### Material
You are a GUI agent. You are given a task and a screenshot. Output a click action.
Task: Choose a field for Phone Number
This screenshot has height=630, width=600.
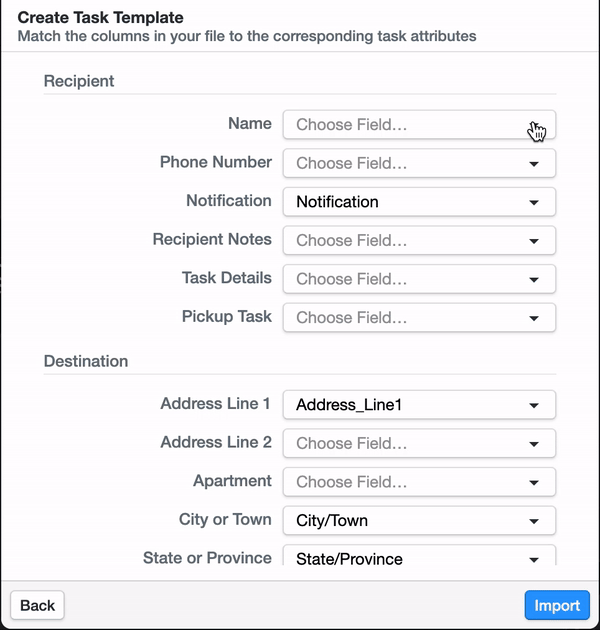pos(419,163)
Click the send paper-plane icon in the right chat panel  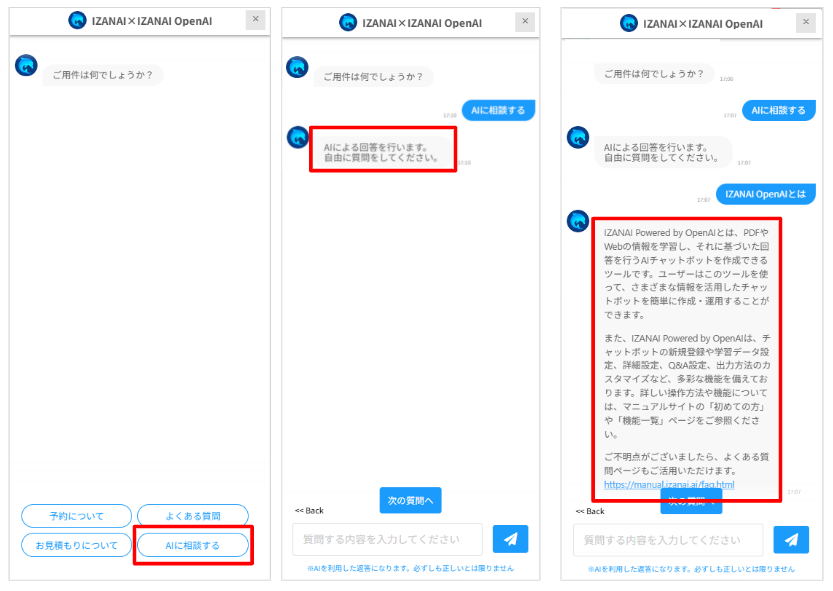tap(791, 539)
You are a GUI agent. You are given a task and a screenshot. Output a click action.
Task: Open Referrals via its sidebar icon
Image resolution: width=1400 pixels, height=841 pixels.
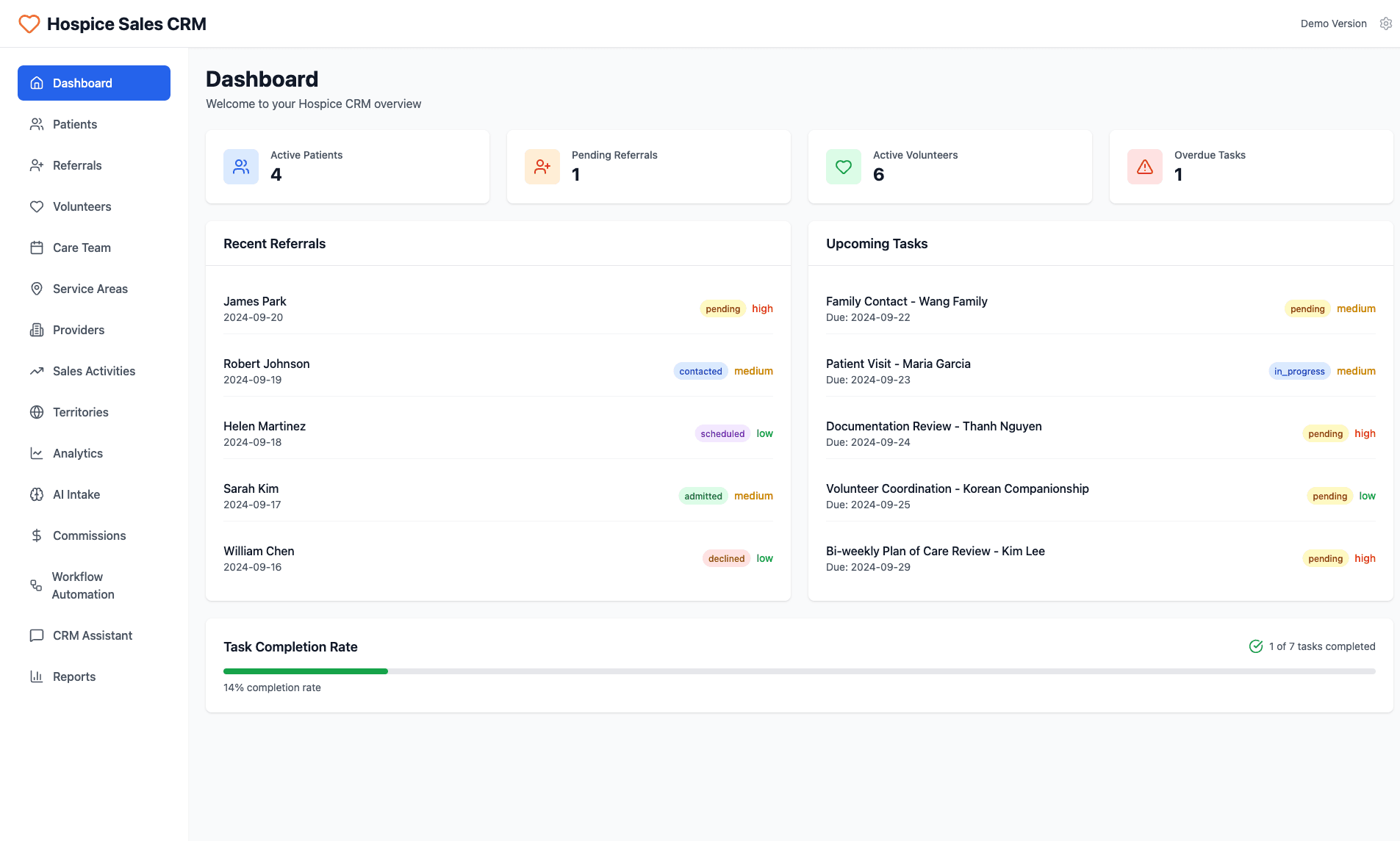36,165
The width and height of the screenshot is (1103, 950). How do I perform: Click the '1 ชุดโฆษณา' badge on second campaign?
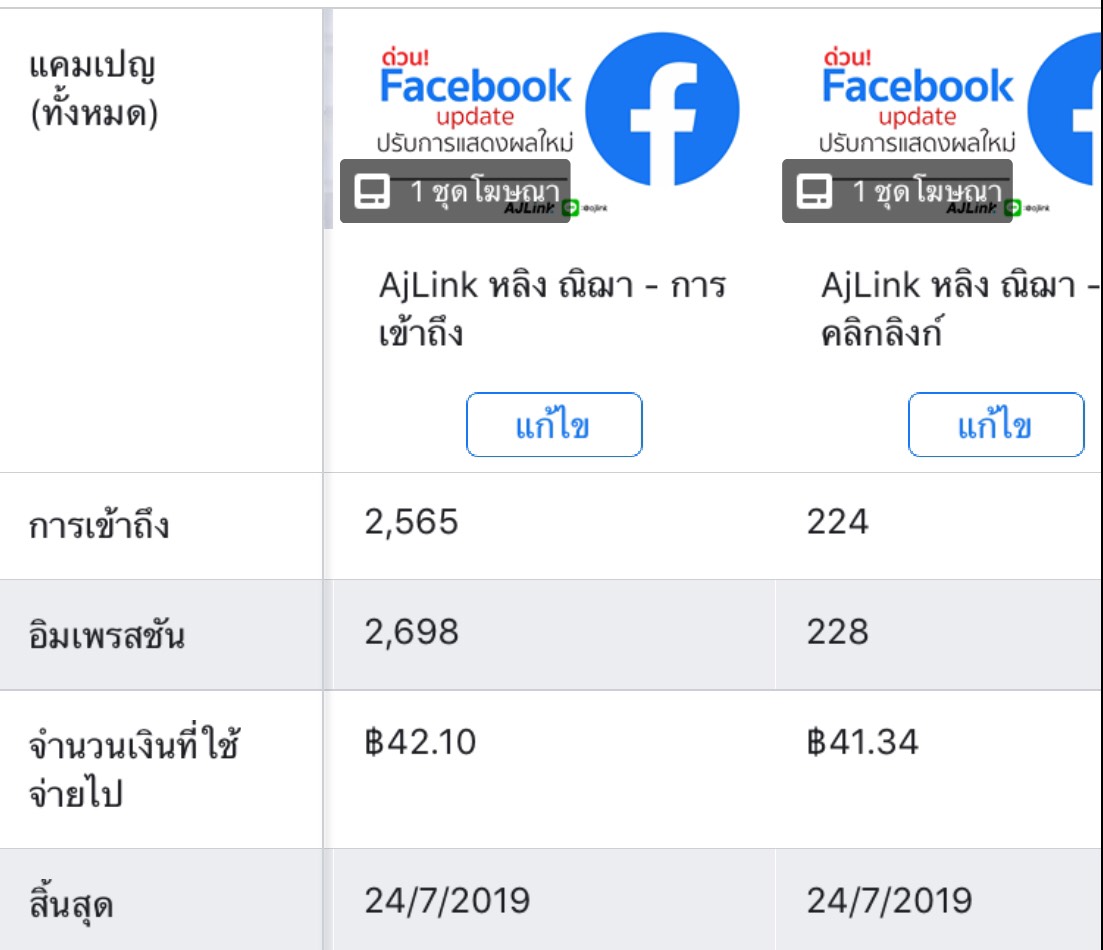[x=898, y=191]

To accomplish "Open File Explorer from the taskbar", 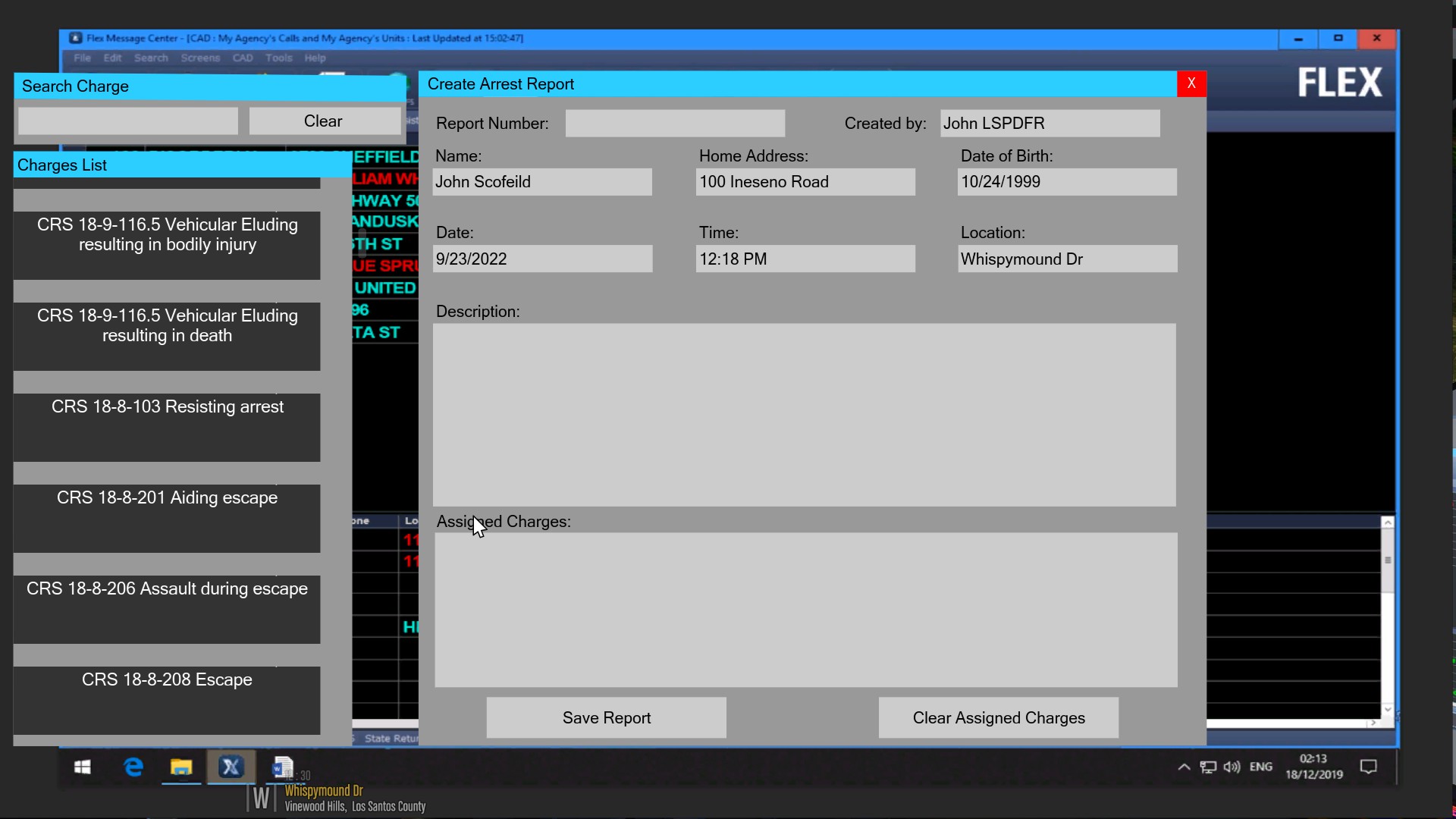I will [x=181, y=767].
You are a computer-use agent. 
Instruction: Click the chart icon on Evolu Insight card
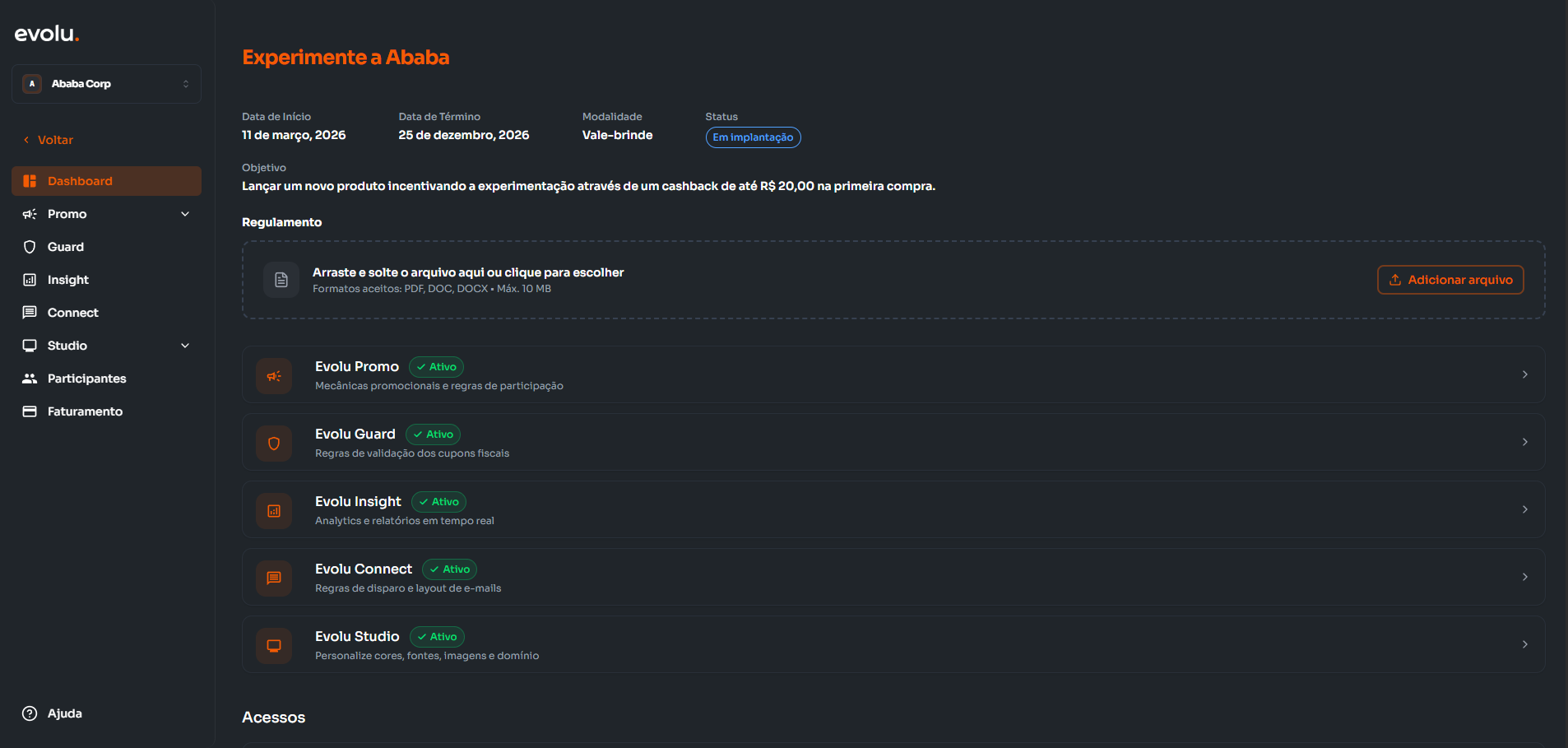coord(274,511)
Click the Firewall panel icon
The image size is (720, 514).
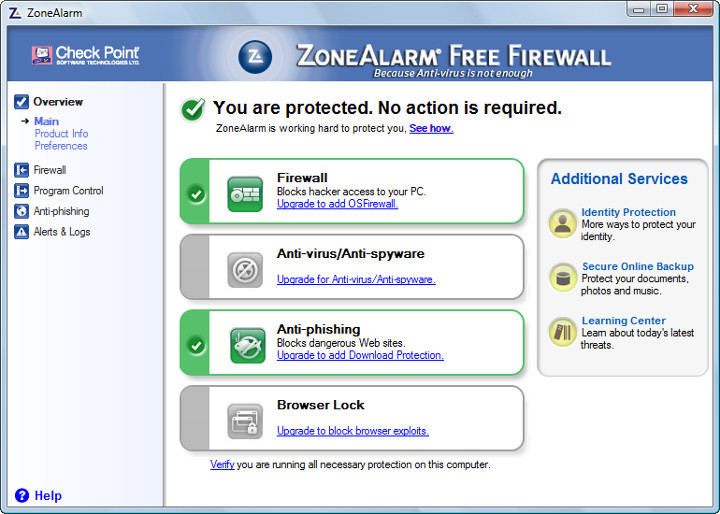(245, 193)
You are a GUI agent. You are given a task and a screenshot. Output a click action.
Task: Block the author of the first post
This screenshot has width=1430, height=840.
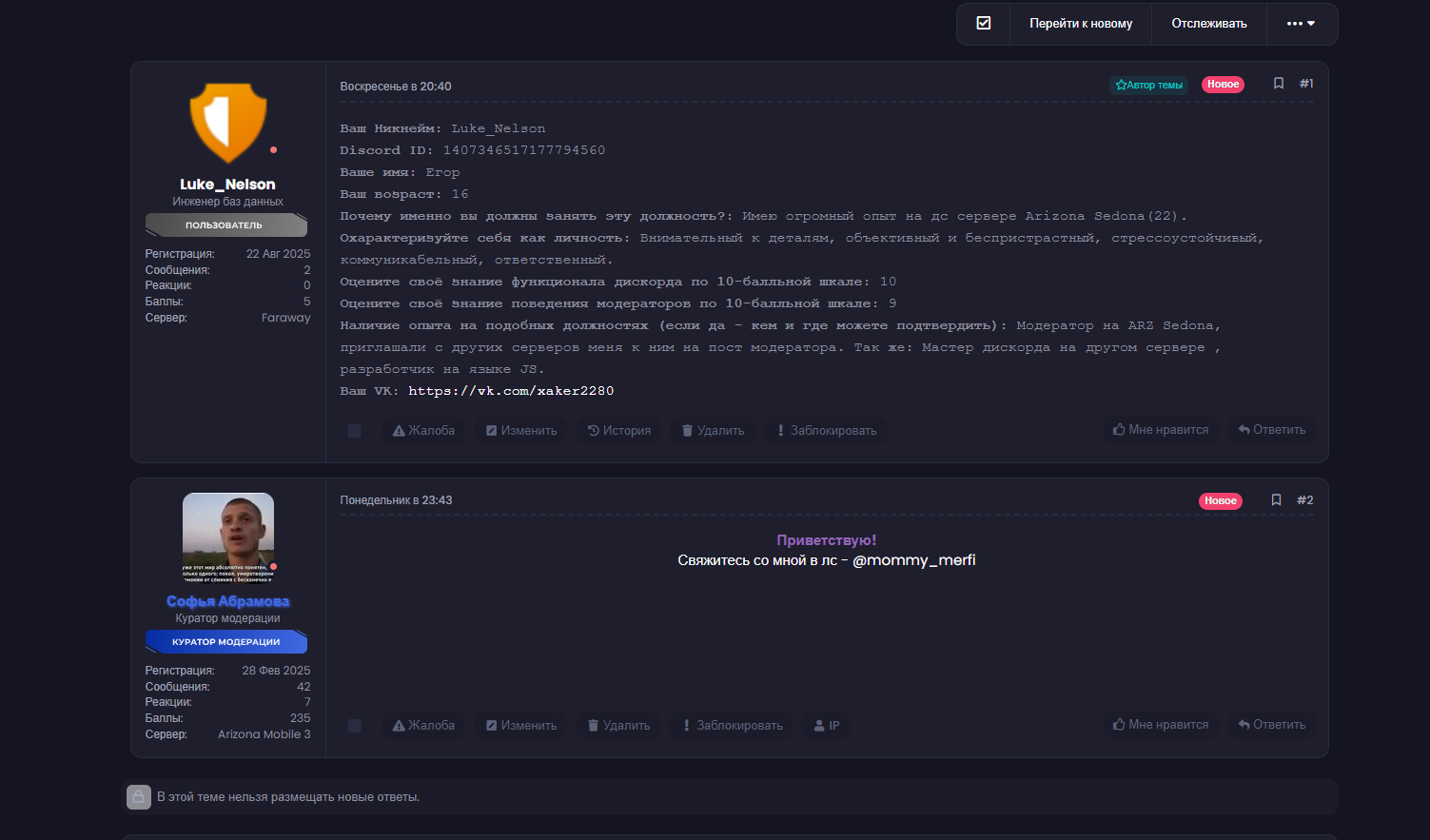pyautogui.click(x=826, y=431)
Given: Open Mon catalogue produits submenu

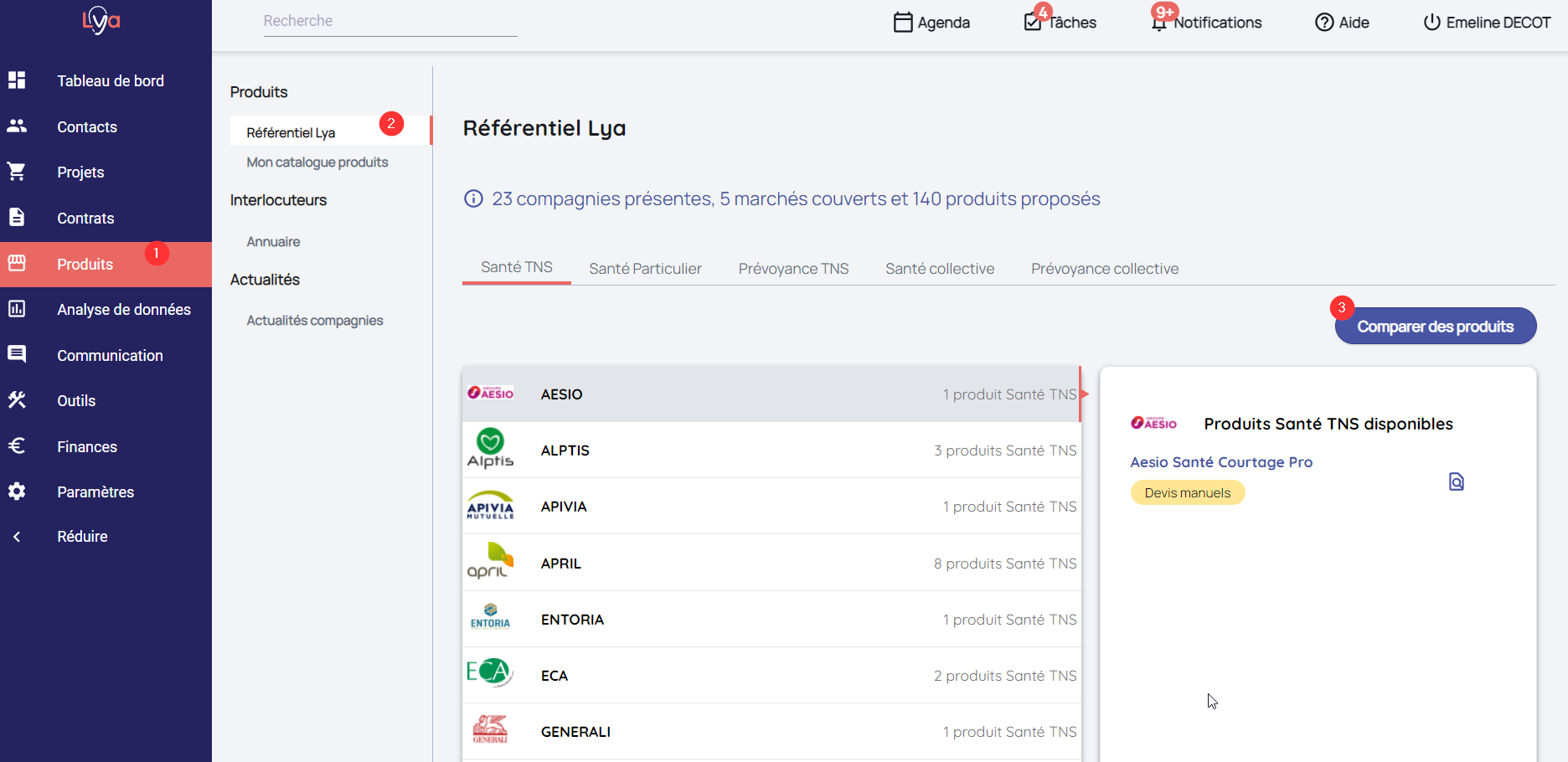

### What you have to do
Copy the records word for word, starting at the line that contains "You are a computer-use agent." and ending at the end of the records, with both ends included. Leave the pictures out of your copy.

### Answer to the problem
You are a computer-use agent. 
Instruction: Click the chart icon on Evolu Insight card
coord(274,511)
Click the Firewall panel icon
The image size is (720, 514).
(245, 193)
You are a GUI agent. You are given a task and a screenshot. Output a click action.
Task: Block the author of the first post
This screenshot has width=1430, height=840.
pyautogui.click(x=826, y=431)
Given: Open Mon catalogue produits submenu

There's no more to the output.